START THE DATA
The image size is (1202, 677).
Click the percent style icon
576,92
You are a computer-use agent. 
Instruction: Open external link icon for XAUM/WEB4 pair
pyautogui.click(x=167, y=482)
END THE DATA
The data given above must be transcribed exactly and completely.

The image size is (1202, 677).
Click the percent style icon
576,92
You are a computer-use agent. 
Instruction: Open external link icon for XAUM/WEB4 pair
pyautogui.click(x=167, y=482)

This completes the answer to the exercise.